In Python, understanding how objects are managed in memory can be crucial for writing efficient and bug-free code. One aspect of this management involves the lifecycle of objects—specifically, when they are created, used, and deleted. Using the object lifetime in regards to it's scope can be incredibly useful, but also comes with a pitfall.
Consider the following class FuncTime
, which measures the execution time of a block of code:
import time
class FuncTime:
def __init__(self):
self.start = time.time()
def __del__(self):
ex_time = time.time() - self.start
print(f"Execution Time (sec) - {ex_time}")
The FuncTime
class records the start time when an instance is created and calculates the elapsed time when the instance is destroyed.
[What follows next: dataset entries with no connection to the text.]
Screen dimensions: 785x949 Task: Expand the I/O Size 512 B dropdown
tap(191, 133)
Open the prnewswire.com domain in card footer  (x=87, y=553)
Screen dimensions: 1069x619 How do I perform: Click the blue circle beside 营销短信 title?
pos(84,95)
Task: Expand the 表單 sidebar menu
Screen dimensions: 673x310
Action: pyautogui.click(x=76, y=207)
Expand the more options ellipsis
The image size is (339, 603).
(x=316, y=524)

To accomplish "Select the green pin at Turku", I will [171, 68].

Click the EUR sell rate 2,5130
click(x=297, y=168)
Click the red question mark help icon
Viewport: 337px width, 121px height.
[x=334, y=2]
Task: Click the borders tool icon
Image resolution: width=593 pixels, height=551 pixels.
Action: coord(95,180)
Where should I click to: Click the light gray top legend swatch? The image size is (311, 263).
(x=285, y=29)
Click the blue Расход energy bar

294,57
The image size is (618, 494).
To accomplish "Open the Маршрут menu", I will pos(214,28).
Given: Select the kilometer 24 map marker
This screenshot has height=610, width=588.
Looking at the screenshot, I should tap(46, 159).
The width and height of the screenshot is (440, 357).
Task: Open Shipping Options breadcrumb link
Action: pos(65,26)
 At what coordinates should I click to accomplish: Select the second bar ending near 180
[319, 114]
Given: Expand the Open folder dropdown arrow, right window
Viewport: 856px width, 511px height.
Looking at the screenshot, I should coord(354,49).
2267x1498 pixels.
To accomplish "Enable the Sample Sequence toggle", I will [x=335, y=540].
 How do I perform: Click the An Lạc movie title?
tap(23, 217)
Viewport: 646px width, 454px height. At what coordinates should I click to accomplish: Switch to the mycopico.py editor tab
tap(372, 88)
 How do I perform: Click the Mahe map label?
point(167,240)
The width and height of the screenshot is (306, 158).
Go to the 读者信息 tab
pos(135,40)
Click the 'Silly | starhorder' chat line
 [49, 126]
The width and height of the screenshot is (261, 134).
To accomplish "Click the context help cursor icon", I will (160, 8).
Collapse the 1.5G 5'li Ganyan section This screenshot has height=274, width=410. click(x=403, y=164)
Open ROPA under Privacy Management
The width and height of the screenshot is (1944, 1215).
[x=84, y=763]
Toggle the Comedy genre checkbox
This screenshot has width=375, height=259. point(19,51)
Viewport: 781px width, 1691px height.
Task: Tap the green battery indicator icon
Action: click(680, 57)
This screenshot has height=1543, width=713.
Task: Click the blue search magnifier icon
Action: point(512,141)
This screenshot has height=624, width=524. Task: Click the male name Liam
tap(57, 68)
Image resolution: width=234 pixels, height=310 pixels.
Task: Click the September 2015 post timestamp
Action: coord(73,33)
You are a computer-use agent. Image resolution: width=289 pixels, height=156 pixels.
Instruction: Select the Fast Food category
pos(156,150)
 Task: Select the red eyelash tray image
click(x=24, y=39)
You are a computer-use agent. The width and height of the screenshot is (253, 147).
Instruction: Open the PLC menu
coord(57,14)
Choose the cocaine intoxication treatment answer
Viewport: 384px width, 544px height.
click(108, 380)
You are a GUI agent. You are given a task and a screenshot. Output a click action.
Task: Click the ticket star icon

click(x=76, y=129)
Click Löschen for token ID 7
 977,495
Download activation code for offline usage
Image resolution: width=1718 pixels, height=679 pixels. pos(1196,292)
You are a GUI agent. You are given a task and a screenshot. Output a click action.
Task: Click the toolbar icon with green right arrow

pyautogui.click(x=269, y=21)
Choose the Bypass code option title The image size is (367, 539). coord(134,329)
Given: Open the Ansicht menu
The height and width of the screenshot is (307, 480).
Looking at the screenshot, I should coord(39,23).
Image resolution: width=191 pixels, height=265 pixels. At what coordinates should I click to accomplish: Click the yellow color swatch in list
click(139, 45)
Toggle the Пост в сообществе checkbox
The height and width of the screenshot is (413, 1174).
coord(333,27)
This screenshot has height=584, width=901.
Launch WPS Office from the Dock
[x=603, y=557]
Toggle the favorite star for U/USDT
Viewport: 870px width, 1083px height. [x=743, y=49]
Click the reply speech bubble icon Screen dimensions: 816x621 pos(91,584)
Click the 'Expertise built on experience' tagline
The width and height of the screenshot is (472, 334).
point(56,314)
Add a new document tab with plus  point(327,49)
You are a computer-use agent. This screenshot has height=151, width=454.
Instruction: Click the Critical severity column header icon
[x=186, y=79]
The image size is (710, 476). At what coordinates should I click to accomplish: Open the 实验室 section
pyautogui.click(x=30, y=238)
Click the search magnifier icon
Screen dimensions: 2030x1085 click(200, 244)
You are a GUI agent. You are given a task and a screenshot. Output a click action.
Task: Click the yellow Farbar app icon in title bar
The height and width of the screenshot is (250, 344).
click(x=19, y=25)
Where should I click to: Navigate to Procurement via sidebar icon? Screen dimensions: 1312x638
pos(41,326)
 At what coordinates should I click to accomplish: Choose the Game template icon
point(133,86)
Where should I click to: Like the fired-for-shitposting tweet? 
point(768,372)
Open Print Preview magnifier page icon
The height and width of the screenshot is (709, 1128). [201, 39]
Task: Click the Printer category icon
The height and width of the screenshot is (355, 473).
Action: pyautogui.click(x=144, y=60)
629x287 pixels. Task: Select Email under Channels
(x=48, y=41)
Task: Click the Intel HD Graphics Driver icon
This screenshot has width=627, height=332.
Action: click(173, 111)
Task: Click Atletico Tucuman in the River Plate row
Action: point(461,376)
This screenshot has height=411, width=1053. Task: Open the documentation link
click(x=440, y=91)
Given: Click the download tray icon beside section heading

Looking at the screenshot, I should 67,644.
Here’s a function something
that demonstrates how this class can be used to time nested function calls:
import time
class FuncTime:
def __init__(self):
self.start = time.time()
def __del__(self):
ex_time = time.time() - self.start
print(f"Execution Time (sec) - {ex_time}")
def another():
a = FuncTime()
time.sleep(2)
def something():
b = FuncTime()
time.sleep(1)
another()
if __name__ == "__main__":
something()
In this example, the FuncTime
instances are assigned to variables (a
and b
). When the functions another
and something
exit, the variables go out of scope, and the instances are destroyed. This triggers the __del__
method, printing the execution time:
Execution Time (sec) - 2.0050549507141113
Execution Time (sec) - 3.0054609775543213
Let’s modify the code slightly by removing the variable assignments:
def another():
FuncTime()
time.sleep(2)
def something():
FuncTime()
time.sleep(1)
another()
if __name__ == "__main__":
something()
Execution Time (sec) - 5e-06
Execution Time (sec) - 2.2e-05
You might expect the same output, but it's a little different... Why? The answer lies in Python's garbage collection. Since the object are not assigned explicitly to variables, the garbage collector will be responsible for picking up the stay objects, and hence the timers can not be trusted.
Understanding the lifecycle of objects in Python is key to managing resources effectively. The first example works because the objects remain in scope until the variables are no longer needed. The second example fails to print execution times immediately due to the indeterminate timing of garbage collection.
For more predictable resource management, consider using context managers (with
statements), which provide deterministic cleanup of resources.
By grasping these concepts, you can write more robust and efficient Python code, ensuring that resources are managed properly.